## REQUIREMENT
Print exactly the lines from the one containing "You are a computer-use" through the last line of the entries below; the pictures stay out of the copy.

## MATERIAL FOR THIS TASK
===

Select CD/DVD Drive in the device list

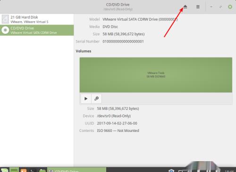coord(37,30)
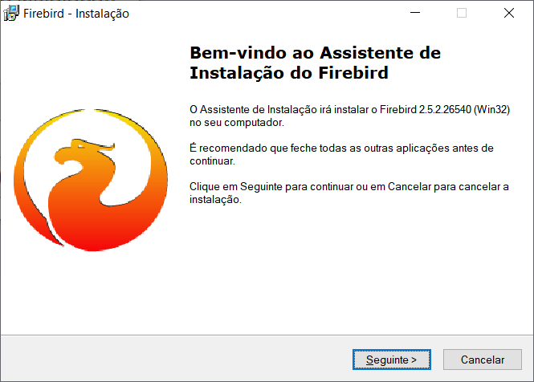This screenshot has height=382, width=534.
Task: Click the "Firebird - Instalação" title bar text
Action: click(76, 14)
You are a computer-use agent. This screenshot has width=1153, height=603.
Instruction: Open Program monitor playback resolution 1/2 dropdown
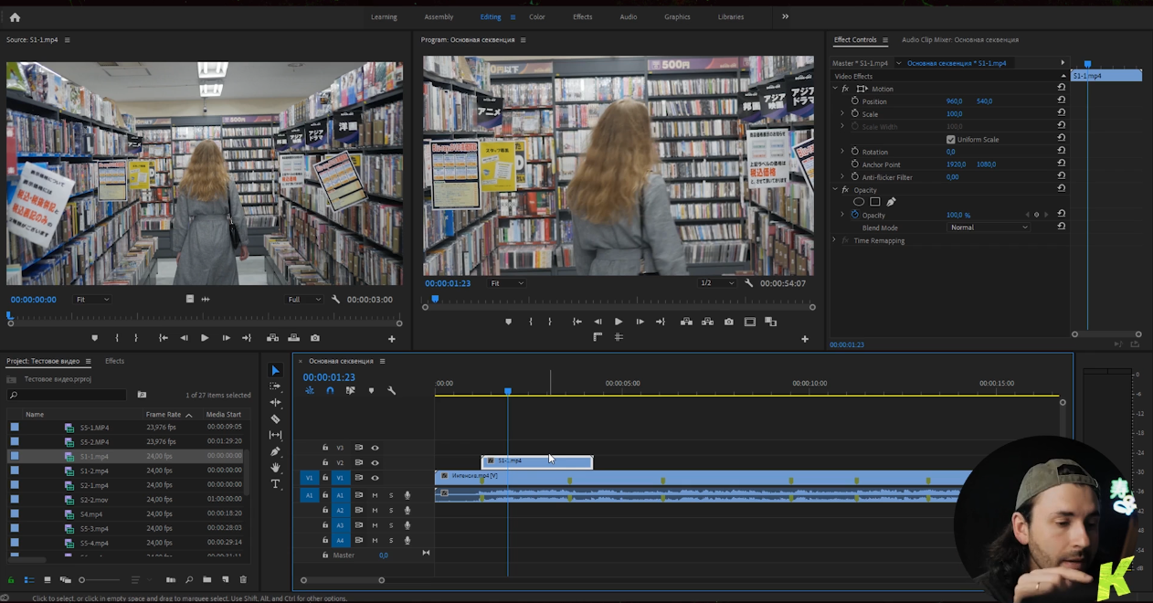[716, 283]
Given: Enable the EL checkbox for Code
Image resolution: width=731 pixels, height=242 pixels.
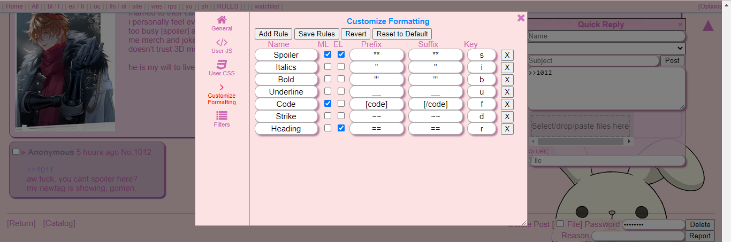Looking at the screenshot, I should [341, 104].
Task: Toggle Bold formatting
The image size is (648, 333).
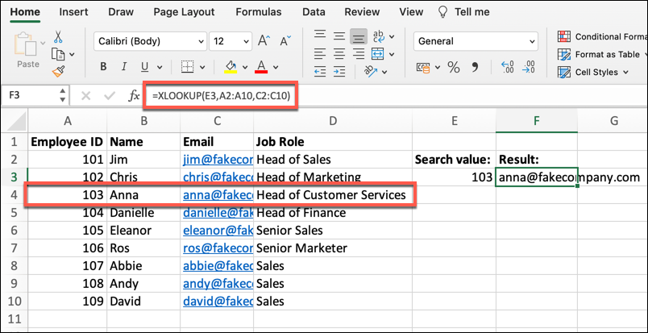Action: coord(104,68)
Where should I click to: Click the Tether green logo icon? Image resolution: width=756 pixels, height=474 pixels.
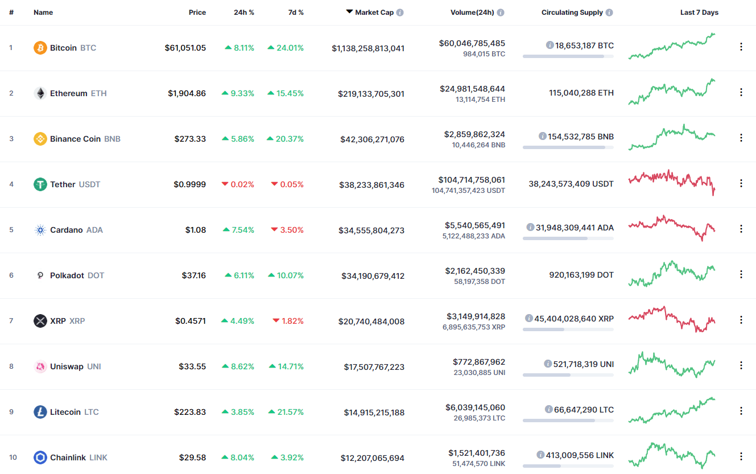40,184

===

## COMPLETED EXERCISE
You are a computer-use agent. This screenshot has width=1153, height=603.
Instruction: Open Program monitor playback resolution 1/2 dropdown
[716, 283]
Given: Enable the EL checkbox for Code
Image resolution: width=731 pixels, height=242 pixels.
Looking at the screenshot, I should [341, 104].
Task: Toggle Bold formatting
The image size is (648, 333).
Action: coord(104,68)
Where should I click to: Click the Tether green logo icon? Image resolution: width=756 pixels, height=474 pixels.
40,184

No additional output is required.